Новые обработки народных мелодий для фортепьяно, первый цикл из «Музыки к Кобзарю» Шевченко, симфоническая увертюра на тему «Ой, запил козак, запил», 1-я часть симфонии, струнные трио и квартет — все это создано вскоре после Праги.
Знаменательно, что, пребывая далеко от родины, слушая и впитывая в себя совершенно отличную по своему содержанию, по интонационным особенностям музыку, Николай Витальевич не отрывается в своих произведениях от родной почвы, используя для них как основу народную украинскую песню.
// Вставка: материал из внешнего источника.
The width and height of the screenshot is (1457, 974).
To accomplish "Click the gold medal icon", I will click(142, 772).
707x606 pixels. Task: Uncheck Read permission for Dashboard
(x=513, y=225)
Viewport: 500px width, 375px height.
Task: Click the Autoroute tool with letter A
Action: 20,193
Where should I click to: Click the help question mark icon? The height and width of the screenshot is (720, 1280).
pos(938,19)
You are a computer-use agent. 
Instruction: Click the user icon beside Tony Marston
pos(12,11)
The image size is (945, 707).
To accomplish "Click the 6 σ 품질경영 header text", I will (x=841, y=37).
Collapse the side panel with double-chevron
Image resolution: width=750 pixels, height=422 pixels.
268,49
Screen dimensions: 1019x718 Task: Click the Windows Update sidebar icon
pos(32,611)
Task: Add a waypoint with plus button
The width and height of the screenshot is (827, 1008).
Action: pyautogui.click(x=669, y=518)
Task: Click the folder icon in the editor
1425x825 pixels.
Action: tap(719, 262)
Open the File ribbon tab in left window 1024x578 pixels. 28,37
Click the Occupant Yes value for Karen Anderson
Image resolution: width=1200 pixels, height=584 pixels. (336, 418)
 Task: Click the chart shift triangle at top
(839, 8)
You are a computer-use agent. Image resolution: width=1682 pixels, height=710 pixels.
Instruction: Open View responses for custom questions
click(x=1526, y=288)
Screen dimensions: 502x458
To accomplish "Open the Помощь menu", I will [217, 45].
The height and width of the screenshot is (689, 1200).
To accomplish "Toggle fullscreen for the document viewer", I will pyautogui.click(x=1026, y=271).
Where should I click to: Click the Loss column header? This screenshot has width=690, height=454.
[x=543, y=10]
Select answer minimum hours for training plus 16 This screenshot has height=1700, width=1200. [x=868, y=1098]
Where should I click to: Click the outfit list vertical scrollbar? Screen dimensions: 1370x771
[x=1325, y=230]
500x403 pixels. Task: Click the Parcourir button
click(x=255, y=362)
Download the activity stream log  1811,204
Именно в Лейпциге он пришел к твердому убеждению, что национальное музыкальное творчество на Украине иначе и немыслимо, как на народных основах, в противном случае оно даст только «блеклый цвет с иностранными румянами».
Народная основа… Народные песни, исторические, бытовые, жовнинские, гриньковские — они все еще лежали в дорожном чемодане. Своих денег на издание не было, а приятели с Украины, товарищи по университету, словно забыли о нем, хоть не скупились раньше на обещания.
«…Я хотел поговорить насчет песен. Результатов от киевской братии я почти и ожидал таких. Где же эти крикуны, вещатели, как Косач[17], вызвавшийся дать денег на печатание, — возмущается Николай Витальевич. — Другие, понятно, могли только обещать. Но Косачу и Лашкевичу положительно не простительно не помочь в этом случае средствами, совершенно и верно гарантированными. Да куда же им, холостякам, девать свое содержание… Что же касается меня, то, ради бога, войдите в мое положение, — могу ли я со своими тонкими средствами раскошелиться на 300 талеров… Они, киевляне, только заподозревают во мне тут чувство скупости, не соображая дальше ничего. Будто также не дорого моему сердцу, чтобы мой труд… разошелся, раскупился и доставил бы некоторое удовольствие публике, ценящей честно собранное и с толком обработанное народное достояние…»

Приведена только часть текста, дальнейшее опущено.